## Prompt
Could you print all the entries exactly?
☆ ☆ ☆ ☆ ☆
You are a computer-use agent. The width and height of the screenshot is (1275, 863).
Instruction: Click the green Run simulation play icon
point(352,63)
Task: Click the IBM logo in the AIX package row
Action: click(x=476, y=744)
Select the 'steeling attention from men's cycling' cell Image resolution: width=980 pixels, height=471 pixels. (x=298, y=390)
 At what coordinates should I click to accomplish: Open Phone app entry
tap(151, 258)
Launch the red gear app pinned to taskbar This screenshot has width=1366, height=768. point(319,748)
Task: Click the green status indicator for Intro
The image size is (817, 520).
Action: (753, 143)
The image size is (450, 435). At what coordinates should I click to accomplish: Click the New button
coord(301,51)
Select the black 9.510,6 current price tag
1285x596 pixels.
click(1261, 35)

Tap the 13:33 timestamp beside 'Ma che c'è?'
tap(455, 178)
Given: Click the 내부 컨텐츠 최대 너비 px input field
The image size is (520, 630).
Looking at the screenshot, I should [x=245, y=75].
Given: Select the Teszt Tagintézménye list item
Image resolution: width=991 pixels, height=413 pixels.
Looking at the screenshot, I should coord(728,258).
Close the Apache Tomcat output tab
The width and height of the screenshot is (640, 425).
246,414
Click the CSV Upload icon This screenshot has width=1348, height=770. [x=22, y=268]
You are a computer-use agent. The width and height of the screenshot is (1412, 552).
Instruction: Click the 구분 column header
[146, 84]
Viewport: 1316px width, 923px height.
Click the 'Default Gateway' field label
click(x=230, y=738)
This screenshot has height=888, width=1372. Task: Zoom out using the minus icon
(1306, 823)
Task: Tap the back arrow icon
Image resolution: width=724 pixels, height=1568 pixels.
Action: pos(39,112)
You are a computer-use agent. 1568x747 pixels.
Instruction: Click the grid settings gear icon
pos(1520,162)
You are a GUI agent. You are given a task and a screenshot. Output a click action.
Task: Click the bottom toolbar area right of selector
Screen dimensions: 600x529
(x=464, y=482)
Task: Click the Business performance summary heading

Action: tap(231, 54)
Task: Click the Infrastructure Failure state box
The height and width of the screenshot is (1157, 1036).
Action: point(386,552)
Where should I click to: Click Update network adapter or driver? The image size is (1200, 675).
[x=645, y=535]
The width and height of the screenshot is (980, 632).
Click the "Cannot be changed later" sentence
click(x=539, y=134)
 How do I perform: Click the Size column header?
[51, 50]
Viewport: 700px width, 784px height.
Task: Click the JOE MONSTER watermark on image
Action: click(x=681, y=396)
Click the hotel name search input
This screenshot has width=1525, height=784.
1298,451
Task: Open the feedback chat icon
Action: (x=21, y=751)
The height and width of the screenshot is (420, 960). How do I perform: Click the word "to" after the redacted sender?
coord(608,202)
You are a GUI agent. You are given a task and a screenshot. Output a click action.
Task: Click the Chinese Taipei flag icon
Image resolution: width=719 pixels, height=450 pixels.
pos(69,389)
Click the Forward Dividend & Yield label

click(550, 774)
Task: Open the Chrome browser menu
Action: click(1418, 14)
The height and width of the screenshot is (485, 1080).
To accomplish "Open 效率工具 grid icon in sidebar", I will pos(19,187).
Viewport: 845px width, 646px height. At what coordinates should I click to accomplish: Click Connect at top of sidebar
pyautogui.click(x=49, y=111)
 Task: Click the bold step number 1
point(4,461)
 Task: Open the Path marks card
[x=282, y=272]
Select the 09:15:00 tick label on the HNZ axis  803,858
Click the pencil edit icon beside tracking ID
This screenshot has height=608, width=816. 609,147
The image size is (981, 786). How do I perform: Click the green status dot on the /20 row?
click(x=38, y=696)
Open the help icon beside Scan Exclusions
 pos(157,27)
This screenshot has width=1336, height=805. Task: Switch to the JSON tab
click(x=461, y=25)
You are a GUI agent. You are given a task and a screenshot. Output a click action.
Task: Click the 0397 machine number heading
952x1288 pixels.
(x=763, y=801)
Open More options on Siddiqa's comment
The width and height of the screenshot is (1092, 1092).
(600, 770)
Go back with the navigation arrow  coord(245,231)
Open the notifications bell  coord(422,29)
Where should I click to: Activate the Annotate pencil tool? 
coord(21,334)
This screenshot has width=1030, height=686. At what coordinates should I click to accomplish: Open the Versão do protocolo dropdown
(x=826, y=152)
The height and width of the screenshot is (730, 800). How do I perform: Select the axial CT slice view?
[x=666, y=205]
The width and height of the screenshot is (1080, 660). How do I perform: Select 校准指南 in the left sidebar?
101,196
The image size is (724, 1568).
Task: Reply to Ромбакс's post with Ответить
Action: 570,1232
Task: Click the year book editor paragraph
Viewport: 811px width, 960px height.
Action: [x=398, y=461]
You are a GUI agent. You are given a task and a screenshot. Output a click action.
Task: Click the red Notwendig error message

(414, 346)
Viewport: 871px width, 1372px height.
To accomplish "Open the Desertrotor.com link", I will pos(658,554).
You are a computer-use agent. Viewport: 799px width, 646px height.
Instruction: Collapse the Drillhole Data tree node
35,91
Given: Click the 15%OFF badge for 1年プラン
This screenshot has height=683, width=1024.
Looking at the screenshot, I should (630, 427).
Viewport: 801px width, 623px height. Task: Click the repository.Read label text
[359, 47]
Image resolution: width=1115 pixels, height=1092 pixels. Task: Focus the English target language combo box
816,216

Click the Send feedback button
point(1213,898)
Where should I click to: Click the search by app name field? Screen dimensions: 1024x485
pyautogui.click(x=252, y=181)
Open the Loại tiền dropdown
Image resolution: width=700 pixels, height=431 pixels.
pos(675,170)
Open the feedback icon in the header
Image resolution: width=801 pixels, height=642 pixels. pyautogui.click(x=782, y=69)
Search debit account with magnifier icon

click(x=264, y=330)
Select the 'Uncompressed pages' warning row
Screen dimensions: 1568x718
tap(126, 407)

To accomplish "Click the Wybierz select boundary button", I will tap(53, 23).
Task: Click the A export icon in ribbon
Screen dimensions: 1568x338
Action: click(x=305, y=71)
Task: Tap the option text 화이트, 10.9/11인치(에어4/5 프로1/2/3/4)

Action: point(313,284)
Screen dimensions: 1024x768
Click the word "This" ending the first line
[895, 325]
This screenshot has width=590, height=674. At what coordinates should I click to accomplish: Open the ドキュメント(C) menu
☆ ☆ ☆ ☆ ☆
## Result of this task
You are a computer-use agent. The width and height of the screenshot is (1275, 863).
Instruction: Click the green Run simulation play icon
point(352,63)
Task: Click the IBM logo in the AIX package row
Action: click(x=476, y=744)
Select the 'steeling attention from men's cycling' cell Image resolution: width=980 pixels, height=471 pixels. (x=298, y=390)
 At what coordinates should I click to accomplish: Open Phone app entry
tap(151, 258)
Launch the red gear app pinned to taskbar This screenshot has width=1366, height=768. point(319,748)
Task: Click the green status indicator for Intro
The image size is (817, 520).
Action: (753, 143)
The image size is (450, 435). At what coordinates should I click to accomplish: Click the New button
coord(301,51)
Select the black 9.510,6 current price tag
1285x596 pixels.
click(1261, 35)

Tap the 13:33 timestamp beside 'Ma che c'è?'
tap(455, 178)
Given: Click the 내부 컨텐츠 최대 너비 px input field
The image size is (520, 630).
Looking at the screenshot, I should [x=245, y=75].
Given: Select the Teszt Tagintézménye list item
Image resolution: width=991 pixels, height=413 pixels.
Looking at the screenshot, I should coord(728,258).
Close the Apache Tomcat output tab
The width and height of the screenshot is (640, 425).
246,414
Click the CSV Upload icon This screenshot has width=1348, height=770. [x=22, y=268]
You are a computer-use agent. The width and height of the screenshot is (1412, 552).
Instruction: Click the 구분 column header
[146, 84]
Viewport: 1316px width, 923px height.
Click the 'Default Gateway' field label
click(x=230, y=738)
This screenshot has height=888, width=1372. Task: Zoom out using the minus icon
(1306, 823)
Task: Tap the back arrow icon
Image resolution: width=724 pixels, height=1568 pixels.
Action: pos(39,112)
You are a computer-use agent. 1568x747 pixels.
Instruction: Click the grid settings gear icon
pos(1520,162)
You are a GUI agent. You are given a task and a screenshot. Output a click action.
Task: Click the bottom toolbar area right of selector
Screen dimensions: 600x529
(x=464, y=482)
Task: Click the Business performance summary heading

Action: tap(231, 54)
Task: Click the Infrastructure Failure state box
The height and width of the screenshot is (1157, 1036).
Action: point(386,552)
Where should I click to: Click Update network adapter or driver? The image size is (1200, 675).
[x=645, y=535]
The width and height of the screenshot is (980, 632).
Click the "Cannot be changed later" sentence
click(x=539, y=134)
 How do I perform: Click the Size column header?
[51, 50]
Viewport: 700px width, 784px height.
Task: Click the JOE MONSTER watermark on image
Action: click(x=681, y=396)
Click the hotel name search input
This screenshot has width=1525, height=784.
1298,451
Task: Open the feedback chat icon
Action: (x=21, y=751)
The height and width of the screenshot is (420, 960). How do I perform: Click the word "to" after the redacted sender?
coord(608,202)
You are a GUI agent. You are given a task and a screenshot. Output a click action.
Task: Click the Chinese Taipei flag icon
Image resolution: width=719 pixels, height=450 pixels.
pos(69,389)
Click the Forward Dividend & Yield label

click(550, 774)
Task: Open the Chrome browser menu
Action: click(1418, 14)
The height and width of the screenshot is (485, 1080).
To accomplish "Open 效率工具 grid icon in sidebar", I will pos(19,187).
Viewport: 845px width, 646px height. At what coordinates should I click to accomplish: Click Connect at top of sidebar
pyautogui.click(x=49, y=111)
 Task: Click the bold step number 1
point(4,461)
 Task: Open the Path marks card
[x=282, y=272]
Select the 09:15:00 tick label on the HNZ axis  803,858
Click the pencil edit icon beside tracking ID
This screenshot has height=608, width=816. 609,147
The image size is (981, 786). How do I perform: Click the green status dot on the /20 row?
click(x=38, y=696)
Open the help icon beside Scan Exclusions
 pos(157,27)
This screenshot has width=1336, height=805. Task: Switch to the JSON tab
click(x=461, y=25)
You are a GUI agent. You are given a task and a screenshot. Output a click action.
Task: Click the 0397 machine number heading
952x1288 pixels.
(x=763, y=801)
Open More options on Siddiqa's comment
The width and height of the screenshot is (1092, 1092).
(600, 770)
Go back with the navigation arrow  coord(245,231)
Open the notifications bell  coord(422,29)
Where should I click to: Activate the Annotate pencil tool? 
coord(21,334)
This screenshot has width=1030, height=686. At what coordinates should I click to accomplish: Open the Versão do protocolo dropdown
(x=826, y=152)
The height and width of the screenshot is (730, 800). How do I perform: Select the axial CT slice view?
[x=666, y=205]
The width and height of the screenshot is (1080, 660). How do I perform: Select 校准指南 in the left sidebar?
101,196
The image size is (724, 1568).
Task: Reply to Ромбакс's post with Ответить
Action: 570,1232
Task: Click the year book editor paragraph
Viewport: 811px width, 960px height.
Action: [x=398, y=461]
You are a GUI agent. You are given a task and a screenshot. Output a click action.
Task: Click the red Notwendig error message

(414, 346)
Viewport: 871px width, 1372px height.
To accomplish "Open the Desertrotor.com link", I will pos(658,554).
You are a computer-use agent. Viewport: 799px width, 646px height.
Instruction: Collapse the Drillhole Data tree node
35,91
Given: Click the 15%OFF badge for 1年プラン
This screenshot has height=683, width=1024.
Looking at the screenshot, I should (630, 427).
Viewport: 801px width, 623px height. Task: Click the repository.Read label text
[359, 47]
Image resolution: width=1115 pixels, height=1092 pixels. Task: Focus the English target language combo box
816,216

Click the Send feedback button
point(1213,898)
Where should I click to: Click the search by app name field? Screen dimensions: 1024x485
pyautogui.click(x=252, y=181)
Open the Loại tiền dropdown
Image resolution: width=700 pixels, height=431 pixels.
pos(675,170)
Open the feedback icon in the header
Image resolution: width=801 pixels, height=642 pixels. pyautogui.click(x=782, y=69)
Search debit account with magnifier icon

click(x=264, y=330)
Select the 'Uncompressed pages' warning row
Screen dimensions: 1568x718
tap(126, 407)

To accomplish "Click the Wybierz select boundary button", I will tap(53, 23).
Task: Click the A export icon in ribbon
Screen dimensions: 1568x338
Action: click(x=305, y=71)
Task: Tap the option text 화이트, 10.9/11인치(에어4/5 프로1/2/3/4)

Action: point(313,284)
Screen dimensions: 1024x768
Click the word "This" ending the first line
[895, 325]
This screenshot has width=590, height=674. At what coordinates should I click to accomplish: Open the ドキュメント(C) menu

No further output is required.